Poster available at: https:////learning.gaa.ie/sites/default/files/Concussion%20Poster%202016.pdf
Summary principles of GAA Concussion Management Guidelines
- Concussion is a brain injury that needs to be taken seriously to protect the short and long-term health and welfare of all players.
- If there are any signs leading to the suspicion of concussion, a player should be removed immediately from the field of play pending a full medical assessment (the impact itself may on occasion be considered an indicator even in the absence of any immediate symptoms). A player suspected of sustaining/having sustained a concussion should not return to play on the same day. Subsequently a satisfactory, supervised return to play protocol must be completed, followed by medical approval, prior to return to play. If In Doubt, Sit Them Out.

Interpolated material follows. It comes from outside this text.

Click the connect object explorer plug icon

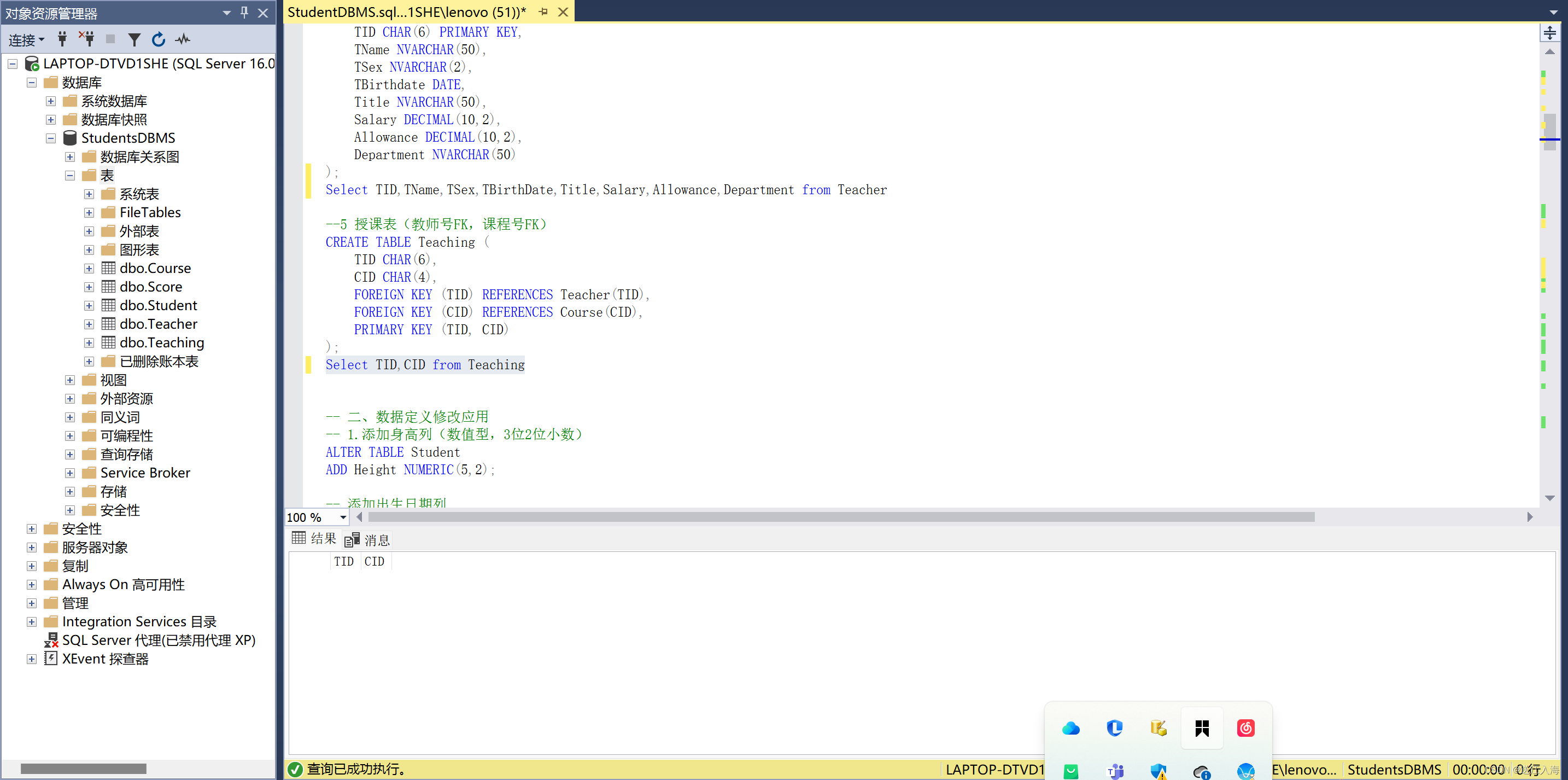tap(62, 39)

- Where a Team Doctor is present, he must advise the person in charge of the team (i.e. Team Manager) in this regard and the player must not be allowed to continue his participation in the game.

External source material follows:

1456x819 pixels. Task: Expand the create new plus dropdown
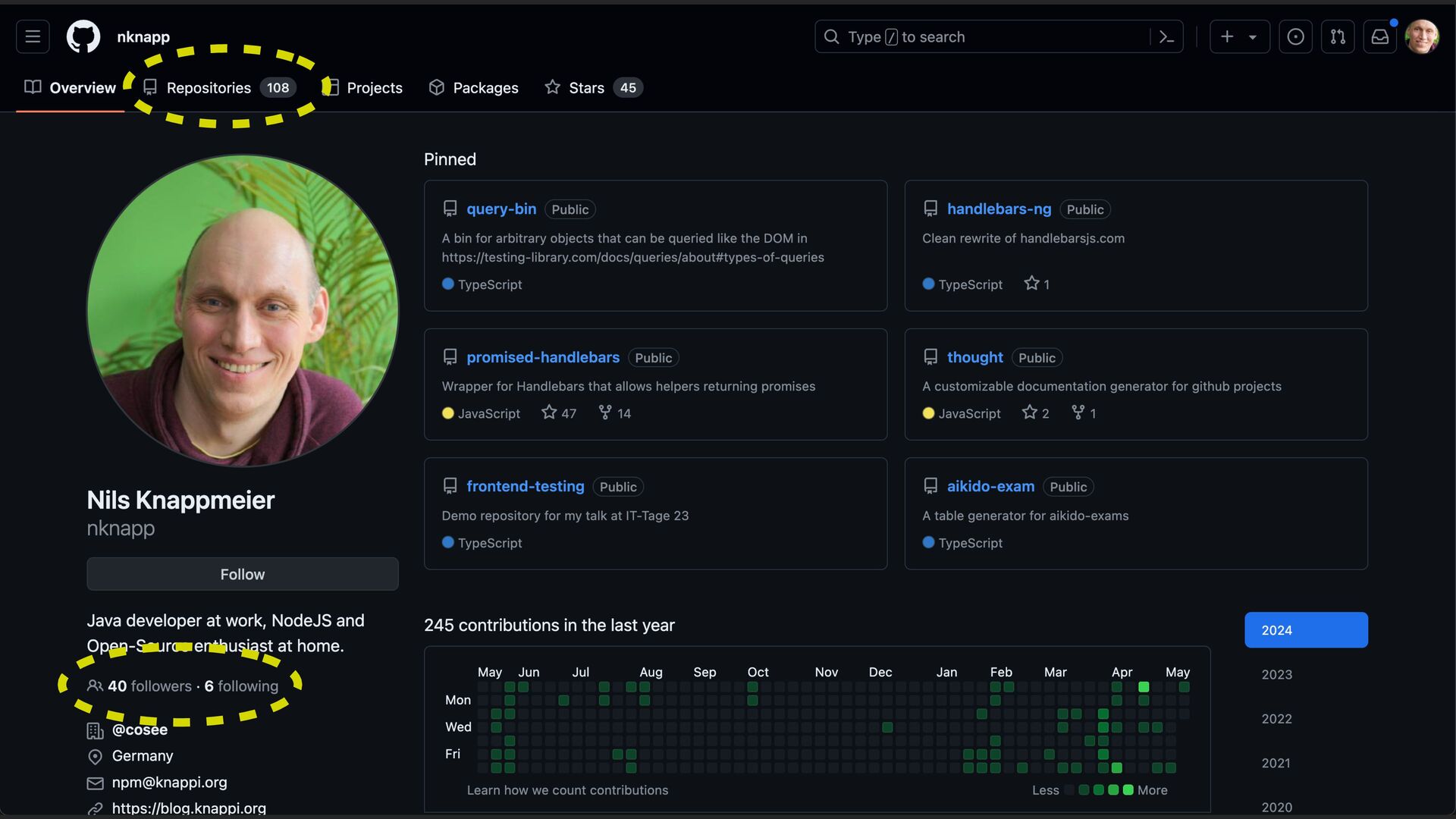point(1239,36)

- Concussion diagnosis is a clinical judgement – Use of the SCAT 5 can aid the doctor in his/her diagnosis. If a full SCAT 5 assessment has been deemed necessary the player should not return to play on the day.
- Concussion is an evolving injury. It is important to monitor the player after the injury for 24-48 hours.
- Adult players suspected of having a concussion, must have adequate rest of at least 24 - 48 hours and then must follow a gradual return to play (GRTP) protocol. Players must receive written medical clearance (from a doctor) and present to the person in charge of the team before returning to full contact training. Adult players should not return to full contact training/matches for at least 1 week from when the injury has first been diagnosed. (The GRTP should take at least 7 days for adult players)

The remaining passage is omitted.